◆ **WHAT THE TASK REQUIRES**
Lines from the one containing "Home (393, 867)" through the final line of the entries below: reproduce them exactly, all of them and only them.

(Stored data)
= = =

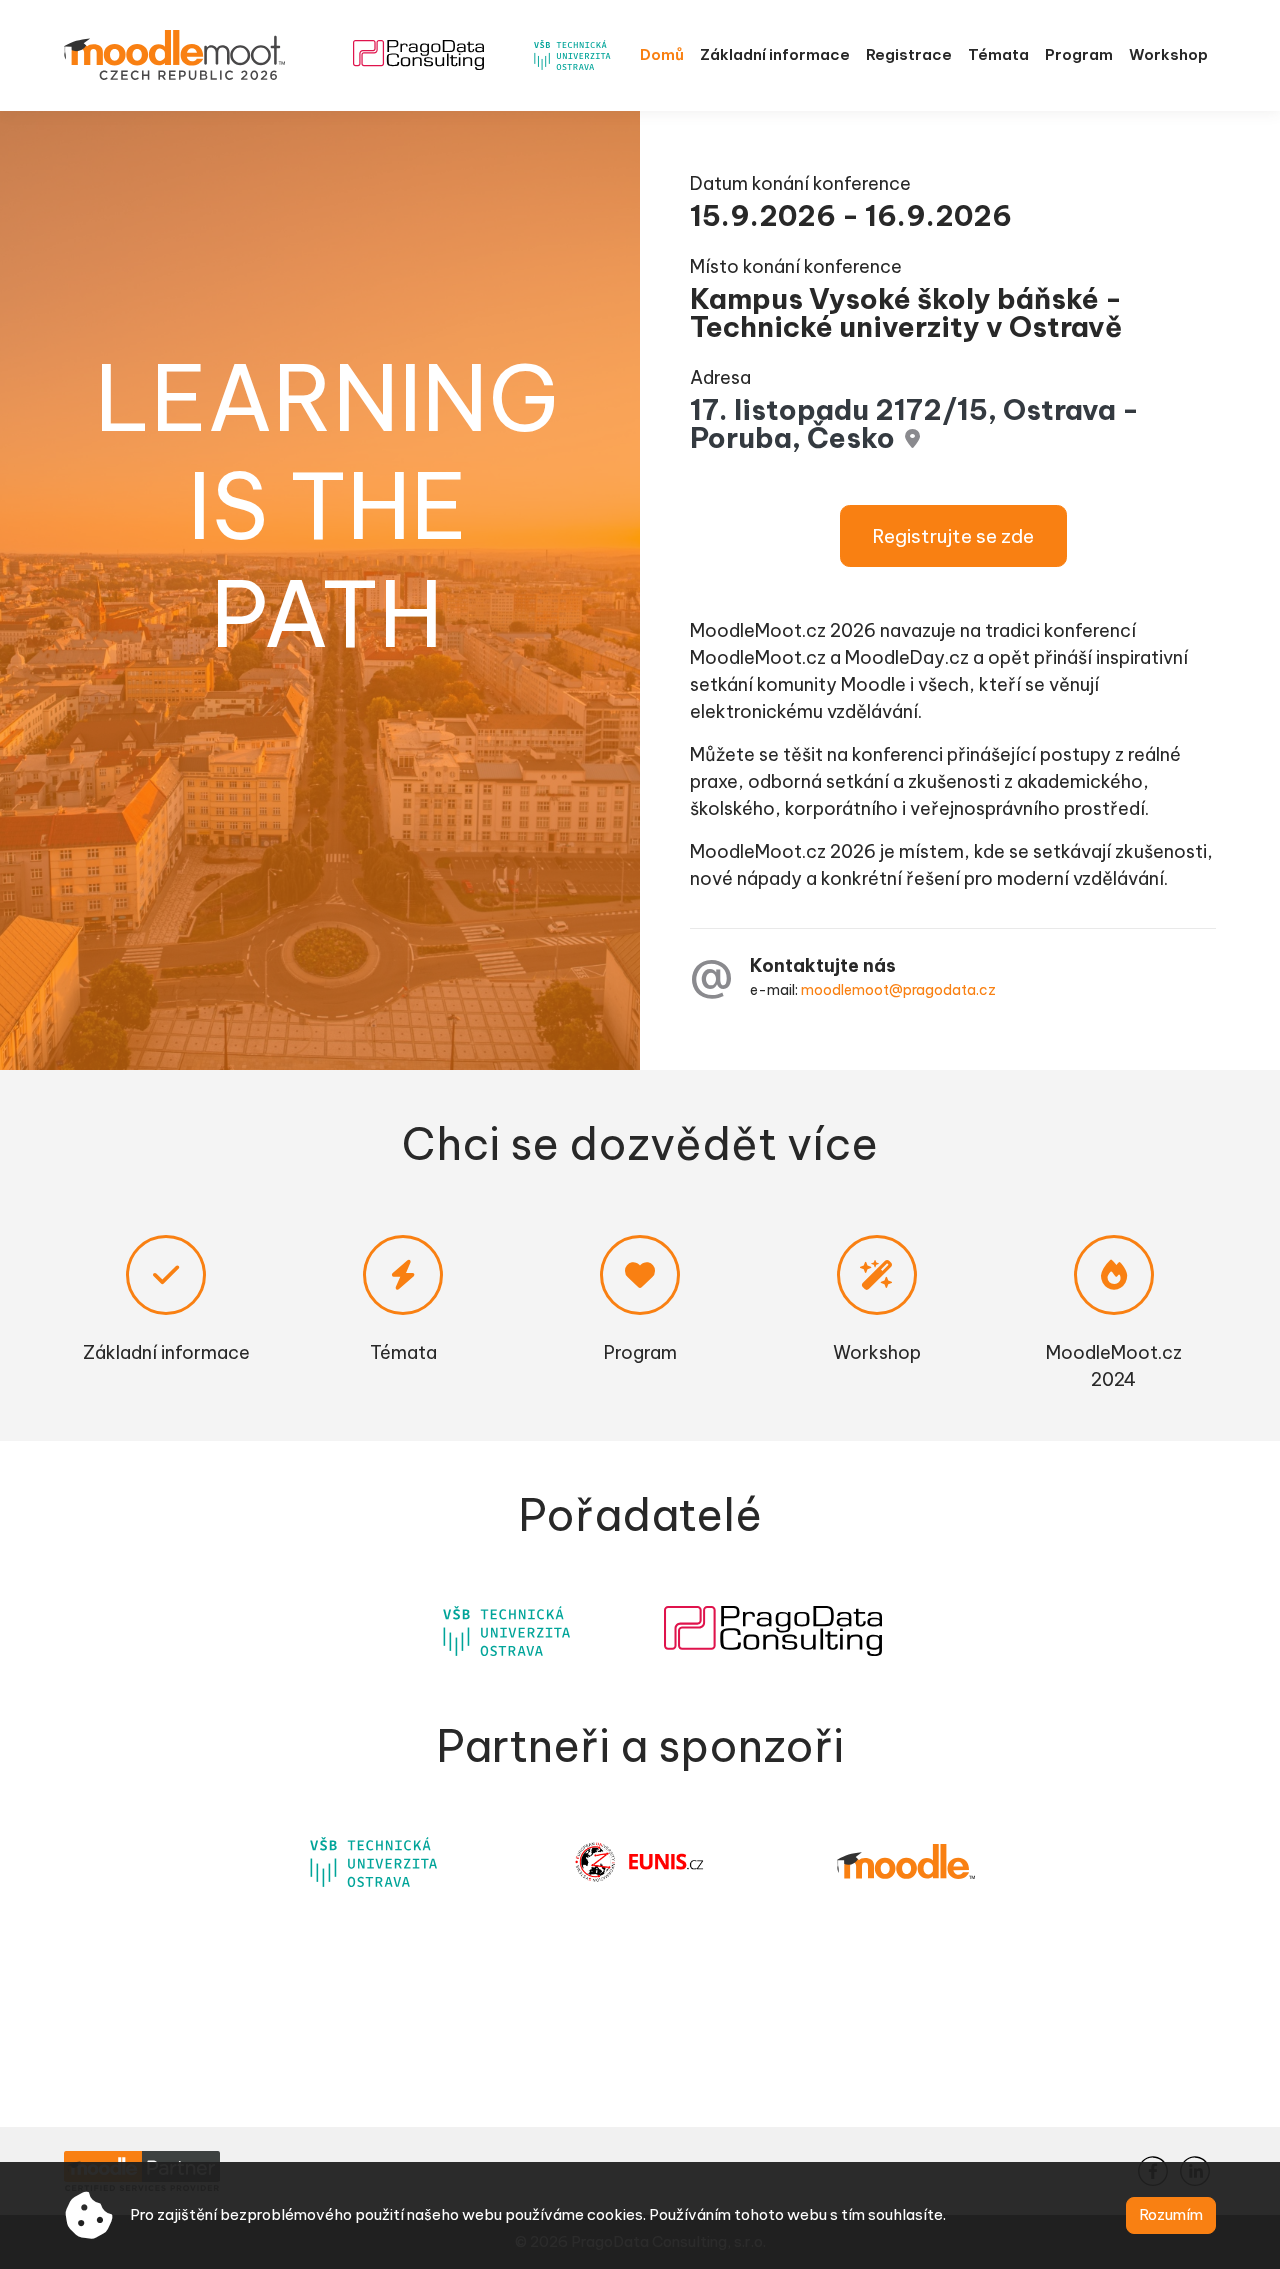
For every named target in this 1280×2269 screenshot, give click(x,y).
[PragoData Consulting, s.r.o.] (773, 1631)
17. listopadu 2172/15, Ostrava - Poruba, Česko (914, 423)
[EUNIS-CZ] (640, 1862)
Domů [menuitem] (662, 54)
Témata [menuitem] (998, 54)
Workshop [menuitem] (1168, 54)
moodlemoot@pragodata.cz (898, 990)
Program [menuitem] (1079, 54)
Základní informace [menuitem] (775, 54)
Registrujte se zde (953, 536)
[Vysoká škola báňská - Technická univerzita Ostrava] (507, 1631)
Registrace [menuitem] (909, 54)
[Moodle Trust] (906, 1861)
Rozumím (1171, 2214)
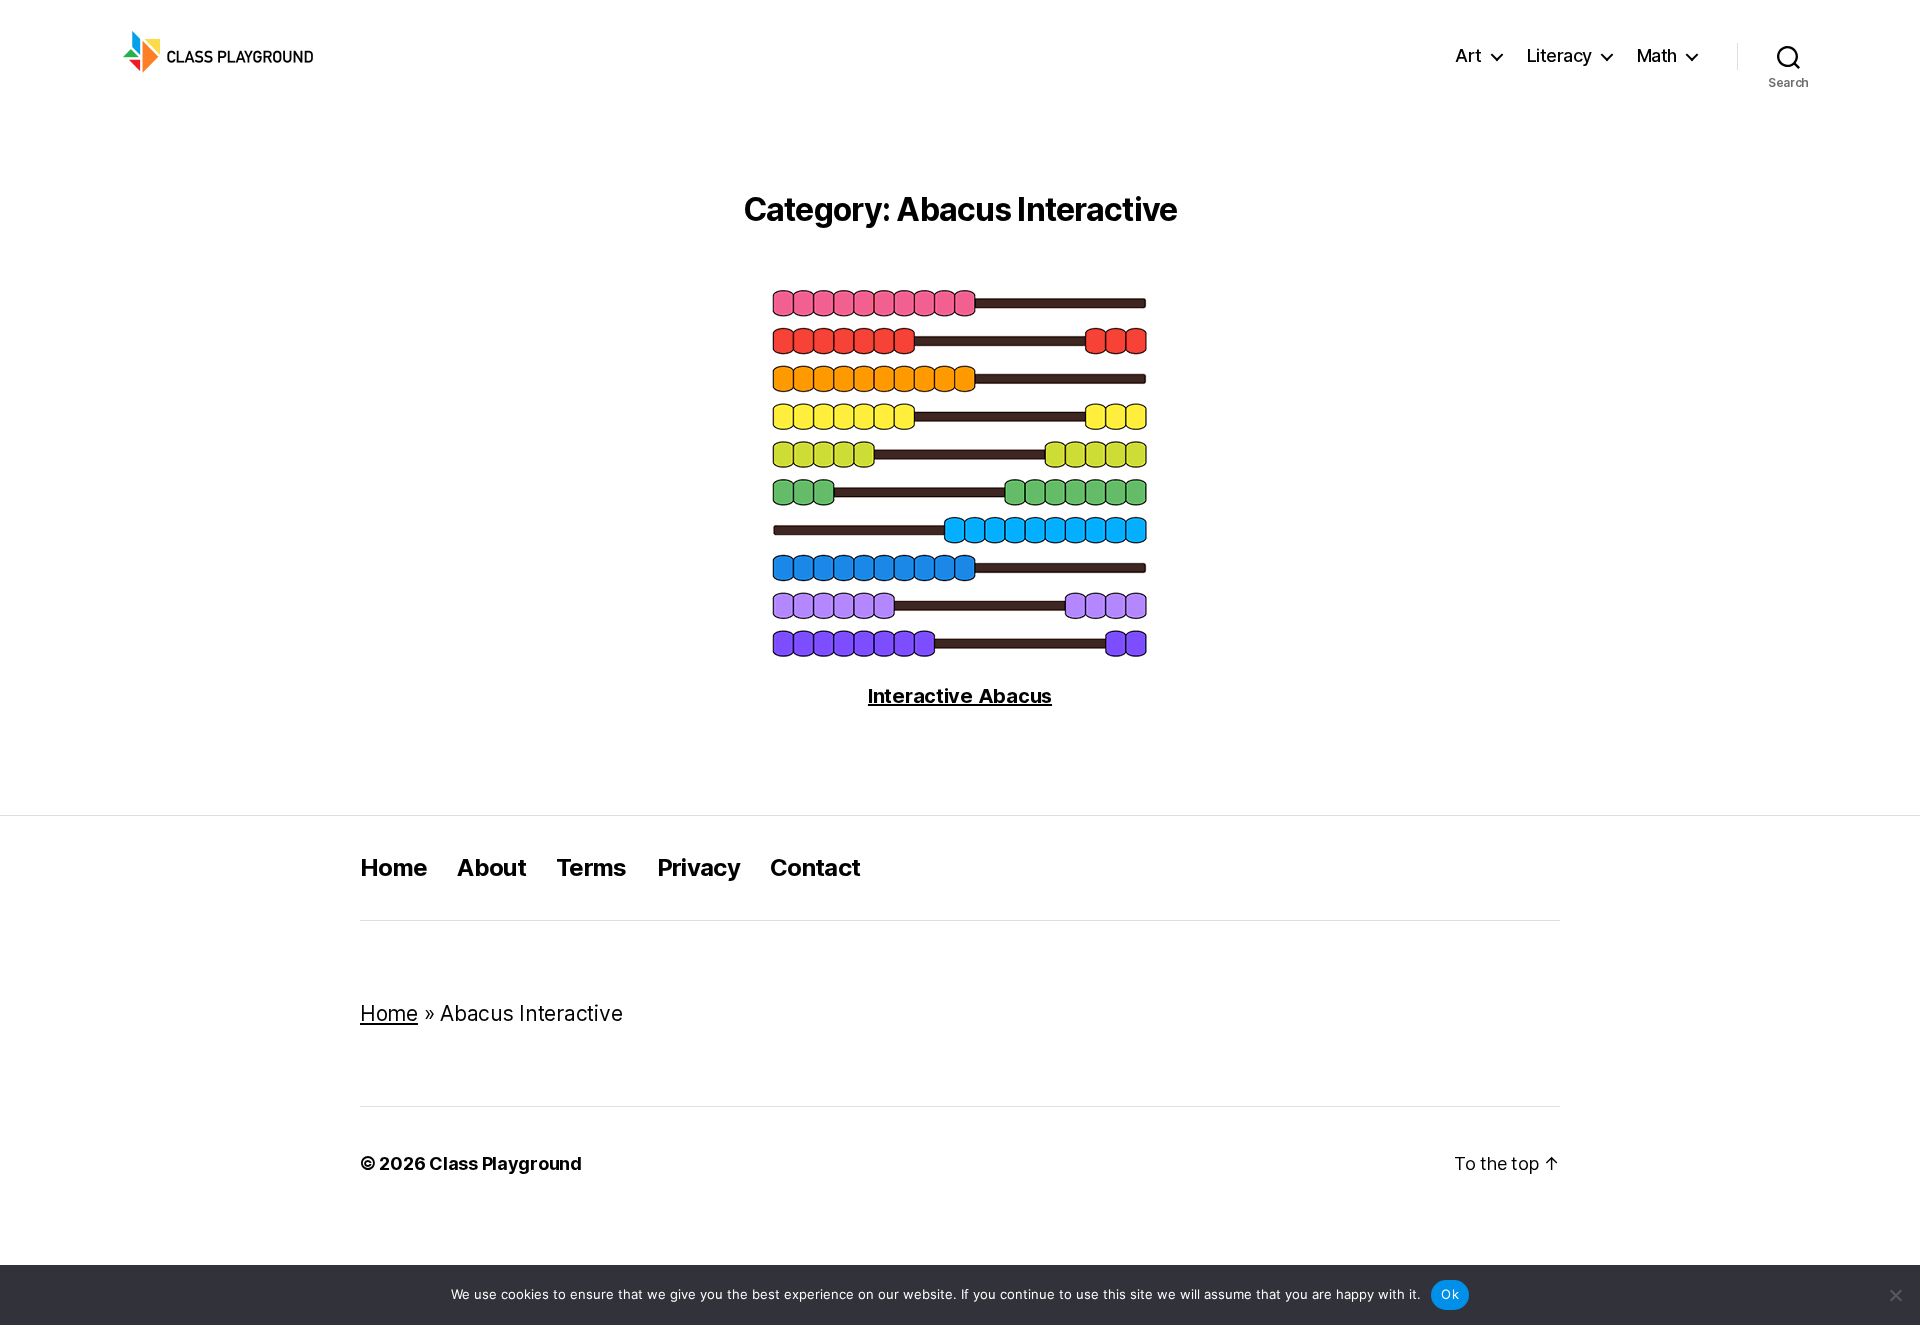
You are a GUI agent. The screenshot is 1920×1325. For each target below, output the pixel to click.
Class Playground (505, 1163)
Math (1657, 55)
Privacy (698, 867)
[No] (1895, 1295)
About (491, 867)
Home (393, 867)
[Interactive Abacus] (960, 476)
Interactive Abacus (960, 696)
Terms (591, 867)
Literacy (1559, 55)
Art (1468, 55)
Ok (1450, 1294)
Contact (815, 867)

= = =

◆ **WRITTEN ANSWER**
Home (393, 867)
[Interactive Abacus] (960, 476)
Interactive Abacus (960, 696)
Terms (591, 867)
Literacy (1559, 55)
Art (1468, 55)
Ok (1450, 1294)
Contact (815, 867)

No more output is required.